Zu bearbeitende Aufgaben:
1. Welche zusätzliche Einsparsumme strebt der Rems-Murr-Kreis laut dem Artikel über sein Sparkonzept für das Haushaltsjahr 2026 an?
2. Geben Sie aus dem Artikel über das Sparkonzept des Rems-Murr-Kreises den Abschnitt wortgetreu wieder, beginnend mit „Die Richtung ist“ und fortlaufend bis „Kassen der Landkreise.“.

Vorliegender Text:
━━━━━━━━━━

Um die Haushaltslage zu stabilisieren, verschärft der Rems-Murr-Kreis sein Sparkonzept – und greift tief ins Leistungsangebot ein. Dabei ist die Finanzmisere keine selbstgemachte.

Rems-Murr : Frank Rodenhausen (fro)

Die Mitglieder der Haushaltsstrukturkomission sind offenkundig zufrieden – aber: „Wir müssen jetzt kurzfristig und zielstrebig am Ball bleiben“, mahnt der CDU-Fraktionschef und Murrhardter Bürgermeister Armin Mössner im Verwaltungs-, Schul- und Kulturausschuss (VSKA) des Kreistags.

 

Anlass ist kein kleiner – sondern ein weiterer tiefer Einschnitt in den Haushalt des Rems-Murr-Kreises. Das bereits beschlossene Sparpaket von 22,3 Millionen Euro aus dem Vorjahr soll nun um weitere Maßnahmen ergänzt werden. Das Ziel: zehn Millionen Euro zusätzliche Einsparung für das Haushaltsjahr 2026.

Rems-Murr-Kreis: Finanzen in Schräglage

Die Richtung ist klar: Konsolidieren, was zu konsolidieren ist – und das möglichst ohne die kommunalen Strukturen zu beschädigen. „Haushaltskonsolidierung ist kein Sprint, sondern ein Marathon“, betont der Landrat Richard Sigel. Und doch scheint es, als ob in diesem Marathon gerade die am härtesten laufen müssen, die ohnehin schon schwer tragen müssen: Jugendhilfe, Soziales, Bildung.

„Die Hauptursache für die Schräglage der Kreisfinanzen liegt darin, dass die gesetzlichen Pflichtaufgaben der Landkreise beständig ausgeweitet wurden, ohne dass es dafür einen auch nur annähernd ausreichenden finanziellen Ausgleich gegeben hätte“, erklärt Sigel. Was auf Bundes- und Landesebene beschlossen wird, muss vor Ort finanziert werden – und das ohne Rücksicht auf die klammen Kassen der Landkreise.

„Die mangelnde Konnexität ist der Schlüssel des Problems“, sagt der Backnanger Oberbürgermeister und Freie-Wähler-Kreisrat Maximilian Friedrich. Foto: Gottfried Stoppel

Backnangs Oberbürgermeister Maximilian Friedrich (Freie Wähler) bringt es auf den Punkt: „Die mangelnde Konnexität ist der Schlüssel des Problems.“ Die Diskrepanz zwischen Aufgabenfülle und Finanzkraft der Kommunen sei längst chronisch.

Sparmaßnahmen im Rems-Murr-Kreis: Soziale Leistungen betroffen

Die selbst auferlegte Maßnahmenliste ist lang und hart. Bereits beschlossen: Die Einführung einer Ehrenamtskarte – gestrichen. Der Klimamobilitätsplan – beendet. Keine höheren Standards für Tageseltern, keine weiteren Mittel für X-Buslinien. Auch der Zuschuss zur Pflegeausbildung fällt – 143 000 Euro gespart. Die Außenstelle des Kreismedienzentrums in Backnang soll geschlossen, Eltern an den Schülerbeförderungskosten beteiligt, der Obstbau künftig mit reduzierter kreislicher Beratung organisiert werden.

━━━━━━━━━━

Eingabedaten:
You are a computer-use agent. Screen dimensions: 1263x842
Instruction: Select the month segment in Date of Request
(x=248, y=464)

━━━━━━━━━━

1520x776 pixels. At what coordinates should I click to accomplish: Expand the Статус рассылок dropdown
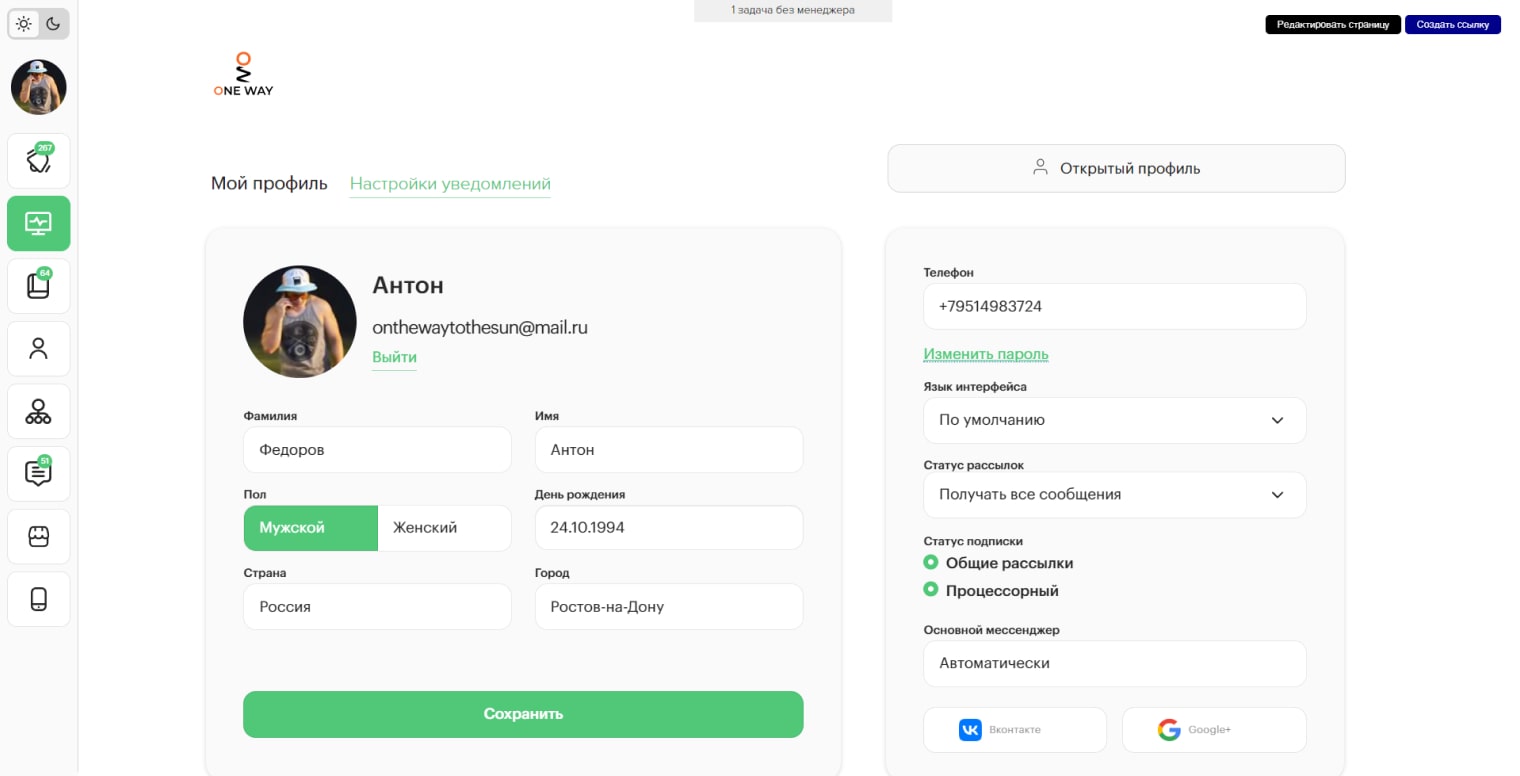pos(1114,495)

━━━━━━━━━━

Lösungen der Aufgaben:
1. Zehn Millionen Euro.

2.
Die Richtung ist klar: Konsolidieren, was zu konsolidieren ist – und das möglichst ohne die kommunalen Strukturen zu beschädigen. „Haushaltskonsolidierung ist kein Sprint, sondern ein Marathon“, betont der Landrat Richard Sigel. Und doch scheint es, als ob in diesem Marathon gerade die am härtesten laufen müssen, die ohnehin schon schwer tragen müssen: Jugendhilfe, Soziales, Bildung.

„Die Hauptursache für die Schräglage der Kreisfinanzen liegt darin, dass die gesetzlichen Pflichtaufgaben der Landkreise beständig ausgeweitet wurden, ohne dass es dafür einen auch nur annähernd ausreichenden finanziellen Ausgleich gegeben hätte“, erklärt Sigel. Was auf Bundes- und Landesebene beschlossen wird, muss vor Ort finanziert werden – und das ohne Rücksicht auf die klammen Kassen der Landkreise.